The president, a leftist populist elected last year on an anti-corruption platform, has complained that fuel theft costs Mexico $2.5 billion to $3.5 billion annually. Members of the military and Pemex, Mexico’s state-owned petroleum company, have been accused of taking bribes to look the other way as thieves drill into pipes and resell the fuel on the black market.
Lopez Obrador’s efforts to divert fuel from pipelines frequently targeted by thieves and transport more fuel by tanker truck have sparked shortages around the country, with hours-long wait times at some pumping stations.
Critics of the president say his plan has been poorly executed and is unrealistic, as unlikely to succeed as former President Felipe Calderon’s 2006 decision to put soldiers on the streets to do away with drug cartels, a strategy that increased violence nationwide, leading to tens of thousands of deaths, while failing to diminish the drug trade.

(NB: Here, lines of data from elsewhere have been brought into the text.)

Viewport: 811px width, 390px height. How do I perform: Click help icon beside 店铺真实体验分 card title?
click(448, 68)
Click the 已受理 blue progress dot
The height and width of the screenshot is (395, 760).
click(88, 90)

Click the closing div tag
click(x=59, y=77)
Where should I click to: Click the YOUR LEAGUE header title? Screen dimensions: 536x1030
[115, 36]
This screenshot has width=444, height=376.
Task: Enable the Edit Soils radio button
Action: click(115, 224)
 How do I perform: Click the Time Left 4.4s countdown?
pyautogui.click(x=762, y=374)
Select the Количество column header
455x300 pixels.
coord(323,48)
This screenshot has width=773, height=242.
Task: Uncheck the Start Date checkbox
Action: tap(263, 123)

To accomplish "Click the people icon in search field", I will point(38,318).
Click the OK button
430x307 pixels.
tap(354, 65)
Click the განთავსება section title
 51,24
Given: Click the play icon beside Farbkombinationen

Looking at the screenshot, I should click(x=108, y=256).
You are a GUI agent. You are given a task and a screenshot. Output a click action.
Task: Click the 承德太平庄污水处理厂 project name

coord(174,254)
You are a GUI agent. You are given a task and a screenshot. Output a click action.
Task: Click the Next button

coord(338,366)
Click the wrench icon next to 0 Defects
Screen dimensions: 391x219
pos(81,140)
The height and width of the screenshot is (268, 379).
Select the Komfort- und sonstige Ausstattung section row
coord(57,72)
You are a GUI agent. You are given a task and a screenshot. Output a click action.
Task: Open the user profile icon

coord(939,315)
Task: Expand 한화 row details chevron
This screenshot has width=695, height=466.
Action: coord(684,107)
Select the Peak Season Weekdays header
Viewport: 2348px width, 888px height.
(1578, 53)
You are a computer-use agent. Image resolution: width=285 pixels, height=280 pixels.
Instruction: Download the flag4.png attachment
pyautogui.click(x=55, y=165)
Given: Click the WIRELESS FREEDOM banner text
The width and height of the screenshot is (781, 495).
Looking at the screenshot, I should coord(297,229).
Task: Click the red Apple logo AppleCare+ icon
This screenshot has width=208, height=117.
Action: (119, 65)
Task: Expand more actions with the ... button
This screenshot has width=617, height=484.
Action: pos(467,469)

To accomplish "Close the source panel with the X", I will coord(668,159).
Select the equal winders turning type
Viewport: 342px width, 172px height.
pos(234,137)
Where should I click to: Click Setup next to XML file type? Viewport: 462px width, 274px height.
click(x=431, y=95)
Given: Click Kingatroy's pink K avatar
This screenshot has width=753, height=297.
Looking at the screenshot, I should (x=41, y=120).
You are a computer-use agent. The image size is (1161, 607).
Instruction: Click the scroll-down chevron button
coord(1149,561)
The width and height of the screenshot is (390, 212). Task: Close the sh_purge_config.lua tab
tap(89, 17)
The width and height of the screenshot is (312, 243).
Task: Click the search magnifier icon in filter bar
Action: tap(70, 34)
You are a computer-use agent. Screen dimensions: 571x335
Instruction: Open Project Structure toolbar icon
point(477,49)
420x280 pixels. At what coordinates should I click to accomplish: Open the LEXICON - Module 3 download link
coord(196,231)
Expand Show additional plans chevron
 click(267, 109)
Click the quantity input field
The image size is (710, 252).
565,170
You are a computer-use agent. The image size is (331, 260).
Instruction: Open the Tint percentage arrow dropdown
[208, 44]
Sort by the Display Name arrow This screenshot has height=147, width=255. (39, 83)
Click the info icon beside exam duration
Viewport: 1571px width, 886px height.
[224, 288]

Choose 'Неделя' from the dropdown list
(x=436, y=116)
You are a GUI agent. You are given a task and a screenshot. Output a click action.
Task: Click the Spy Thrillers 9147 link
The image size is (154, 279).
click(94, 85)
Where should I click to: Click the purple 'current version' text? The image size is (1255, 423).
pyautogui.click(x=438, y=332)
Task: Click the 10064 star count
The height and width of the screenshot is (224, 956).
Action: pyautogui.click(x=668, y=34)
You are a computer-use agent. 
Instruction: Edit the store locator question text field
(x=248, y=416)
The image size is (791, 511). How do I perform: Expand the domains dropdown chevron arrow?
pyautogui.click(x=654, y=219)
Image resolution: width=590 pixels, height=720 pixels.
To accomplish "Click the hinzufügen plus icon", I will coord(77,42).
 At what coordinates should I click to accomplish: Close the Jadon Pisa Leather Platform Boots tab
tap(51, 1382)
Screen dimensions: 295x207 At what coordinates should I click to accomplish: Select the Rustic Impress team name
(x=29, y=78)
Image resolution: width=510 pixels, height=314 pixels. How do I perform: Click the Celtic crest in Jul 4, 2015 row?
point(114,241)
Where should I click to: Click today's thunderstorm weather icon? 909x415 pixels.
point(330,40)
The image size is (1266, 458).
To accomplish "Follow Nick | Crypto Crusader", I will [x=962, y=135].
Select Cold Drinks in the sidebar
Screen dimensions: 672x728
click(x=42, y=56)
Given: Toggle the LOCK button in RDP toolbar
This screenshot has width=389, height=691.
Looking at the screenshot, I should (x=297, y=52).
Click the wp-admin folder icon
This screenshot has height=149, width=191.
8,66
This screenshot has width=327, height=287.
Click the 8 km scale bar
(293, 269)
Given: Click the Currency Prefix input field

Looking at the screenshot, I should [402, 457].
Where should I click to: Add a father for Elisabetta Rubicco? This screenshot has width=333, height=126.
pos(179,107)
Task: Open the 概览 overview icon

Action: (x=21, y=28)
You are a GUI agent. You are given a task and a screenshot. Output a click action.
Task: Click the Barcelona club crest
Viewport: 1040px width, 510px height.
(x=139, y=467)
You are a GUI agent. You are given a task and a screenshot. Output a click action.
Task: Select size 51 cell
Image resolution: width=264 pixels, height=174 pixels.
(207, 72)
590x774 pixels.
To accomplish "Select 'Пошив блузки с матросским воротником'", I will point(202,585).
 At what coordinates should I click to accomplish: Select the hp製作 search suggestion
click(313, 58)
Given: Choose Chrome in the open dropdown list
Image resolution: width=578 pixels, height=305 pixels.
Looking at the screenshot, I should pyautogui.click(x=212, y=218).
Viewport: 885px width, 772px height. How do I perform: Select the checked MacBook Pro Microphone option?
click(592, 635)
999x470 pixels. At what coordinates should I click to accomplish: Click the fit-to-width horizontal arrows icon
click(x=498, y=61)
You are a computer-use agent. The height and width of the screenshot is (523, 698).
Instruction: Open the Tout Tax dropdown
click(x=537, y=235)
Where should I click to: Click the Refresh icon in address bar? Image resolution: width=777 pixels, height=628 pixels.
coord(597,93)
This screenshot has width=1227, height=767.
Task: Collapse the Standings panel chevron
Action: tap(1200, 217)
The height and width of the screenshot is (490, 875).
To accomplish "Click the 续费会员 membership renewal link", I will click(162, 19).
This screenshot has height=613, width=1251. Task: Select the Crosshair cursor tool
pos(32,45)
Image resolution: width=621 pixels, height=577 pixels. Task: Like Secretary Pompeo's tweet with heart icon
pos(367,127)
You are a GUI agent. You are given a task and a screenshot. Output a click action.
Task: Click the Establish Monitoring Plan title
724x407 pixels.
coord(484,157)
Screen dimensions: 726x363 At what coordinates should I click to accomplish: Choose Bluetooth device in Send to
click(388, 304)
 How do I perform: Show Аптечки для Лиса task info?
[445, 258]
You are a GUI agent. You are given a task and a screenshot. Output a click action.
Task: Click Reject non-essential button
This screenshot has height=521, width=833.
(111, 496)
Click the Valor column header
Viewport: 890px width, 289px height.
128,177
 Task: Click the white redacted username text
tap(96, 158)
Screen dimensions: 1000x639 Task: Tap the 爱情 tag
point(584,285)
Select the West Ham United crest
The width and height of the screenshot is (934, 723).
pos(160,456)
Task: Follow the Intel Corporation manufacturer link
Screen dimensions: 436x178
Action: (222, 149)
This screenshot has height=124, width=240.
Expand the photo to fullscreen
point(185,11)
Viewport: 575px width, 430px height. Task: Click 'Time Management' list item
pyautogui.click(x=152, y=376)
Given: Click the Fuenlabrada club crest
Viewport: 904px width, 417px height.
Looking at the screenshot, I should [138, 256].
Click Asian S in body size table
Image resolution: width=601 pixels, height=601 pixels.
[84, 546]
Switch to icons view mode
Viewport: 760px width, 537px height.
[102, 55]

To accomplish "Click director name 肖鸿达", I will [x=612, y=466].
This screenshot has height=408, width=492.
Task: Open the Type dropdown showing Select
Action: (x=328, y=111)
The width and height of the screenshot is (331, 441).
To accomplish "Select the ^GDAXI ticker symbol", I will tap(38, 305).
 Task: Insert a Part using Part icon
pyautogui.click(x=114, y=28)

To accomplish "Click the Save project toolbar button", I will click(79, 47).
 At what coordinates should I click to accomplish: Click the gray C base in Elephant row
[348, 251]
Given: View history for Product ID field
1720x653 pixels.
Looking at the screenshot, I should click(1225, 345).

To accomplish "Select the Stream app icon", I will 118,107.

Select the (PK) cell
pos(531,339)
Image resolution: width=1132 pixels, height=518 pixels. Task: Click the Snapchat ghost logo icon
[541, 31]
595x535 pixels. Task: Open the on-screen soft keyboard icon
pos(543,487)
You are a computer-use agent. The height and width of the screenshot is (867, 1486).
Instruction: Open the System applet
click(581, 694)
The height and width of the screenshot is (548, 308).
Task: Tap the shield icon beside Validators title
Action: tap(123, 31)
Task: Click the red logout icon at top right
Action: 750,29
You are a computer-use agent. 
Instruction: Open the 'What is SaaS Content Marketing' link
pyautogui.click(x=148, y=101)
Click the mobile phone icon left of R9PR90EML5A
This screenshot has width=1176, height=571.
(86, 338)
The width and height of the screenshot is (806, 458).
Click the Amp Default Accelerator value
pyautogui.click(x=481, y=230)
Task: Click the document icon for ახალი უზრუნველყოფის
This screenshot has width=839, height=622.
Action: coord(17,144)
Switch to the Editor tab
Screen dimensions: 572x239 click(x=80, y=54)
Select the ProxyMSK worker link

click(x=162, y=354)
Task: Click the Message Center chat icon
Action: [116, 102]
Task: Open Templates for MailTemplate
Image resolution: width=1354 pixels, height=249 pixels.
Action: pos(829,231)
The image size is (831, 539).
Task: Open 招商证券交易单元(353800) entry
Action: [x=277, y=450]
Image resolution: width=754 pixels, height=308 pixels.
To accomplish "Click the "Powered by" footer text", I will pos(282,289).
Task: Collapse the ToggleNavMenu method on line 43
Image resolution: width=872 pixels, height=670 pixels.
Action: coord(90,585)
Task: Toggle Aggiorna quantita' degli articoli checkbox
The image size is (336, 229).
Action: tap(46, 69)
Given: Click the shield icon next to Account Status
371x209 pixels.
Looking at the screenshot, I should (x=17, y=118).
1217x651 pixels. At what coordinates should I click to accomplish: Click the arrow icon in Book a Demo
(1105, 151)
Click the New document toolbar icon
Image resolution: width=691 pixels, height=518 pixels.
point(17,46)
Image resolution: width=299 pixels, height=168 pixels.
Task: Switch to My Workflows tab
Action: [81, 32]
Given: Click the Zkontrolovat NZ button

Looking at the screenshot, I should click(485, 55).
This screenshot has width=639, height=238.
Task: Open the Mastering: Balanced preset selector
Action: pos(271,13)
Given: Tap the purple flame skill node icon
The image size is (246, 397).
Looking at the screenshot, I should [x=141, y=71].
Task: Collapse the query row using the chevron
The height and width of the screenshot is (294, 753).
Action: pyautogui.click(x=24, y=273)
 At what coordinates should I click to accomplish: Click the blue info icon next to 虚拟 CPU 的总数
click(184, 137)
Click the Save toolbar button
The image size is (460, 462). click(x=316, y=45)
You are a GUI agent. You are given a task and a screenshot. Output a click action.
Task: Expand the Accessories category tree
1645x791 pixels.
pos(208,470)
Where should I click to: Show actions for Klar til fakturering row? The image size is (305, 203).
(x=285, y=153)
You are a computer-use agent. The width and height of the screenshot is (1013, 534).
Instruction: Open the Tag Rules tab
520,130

Some blamed Lopez Obrador for Friday’s explosion. Trending Saturday on Twitter was a hashtag that referred to the president an “assassin.”
Others defended the president, saying the pipeline tragedy simply underscored the risks of fuel theft.
“The huachicoleros are murderers,” tweeted Epigmenio Ibarra, a well-known television producer and vocal supporter of the president. “They will not go unpunished,” he said. “They will not be able to defeat Lopez Obrador.”
The president expressed sympathy for people in towns and rural areas that have come to rely on the illegal fuel trade. Many, he said, had “no alternatives” because of the widespread poverty and lack of opportunity in their regions.
The president said he would visit the pipeline zones in the coming days and outline an alternate economic development plan, including low-interest loans, for them.
At the scene of the blast, some angry relatives of the missing expressed outrage at the president’s plan. Others staggered around in a profound sense of shock and mourning.
Gloria Lopez de la Cruz, 38, said she was looking for her husband, Porfirio Hernandez, 40.
“I can’t find him anywhere. He is not in any of the hospitals or listed among the dead,” said De la Cruz, who could not hold back tears.
Her brother-in-law survived with burns and was in a hospital, added De la Cruz, who said she regretted not having stopped her husband from visiting the pipeline the night before. Hernandez went to see what was happening out of “curiosity” after seeing people carrying plastic jugs filled with gasoline, she said.
“I should never have allowed him to come,” she said. “Now I am full of regrets.”
The fields through which the pipeline courses displayed evidence of the disaster. The ditch marking the pipeline route was scorched on both sides. Murky gasoline pooled at various spots, posing an ongoing hazard. Pemex crews were there, working to fix the duct and remove leaked gasoline.
In a corner of an alfalfa field was evidence of the desperate attempted escape of two people, a man and a women.
His burned and grimy jeans were heaped on one pile; still attached was a leather belt with a silver-toned buckle, embossed with the image of a horse.
A few feet away lay the seared and melted remains of a woman’s blouse or dress and underwear. Both had apparently tossed off their burning garments in panic as they hastened to escape the fiery holocaust.
Whether either survived was not clear.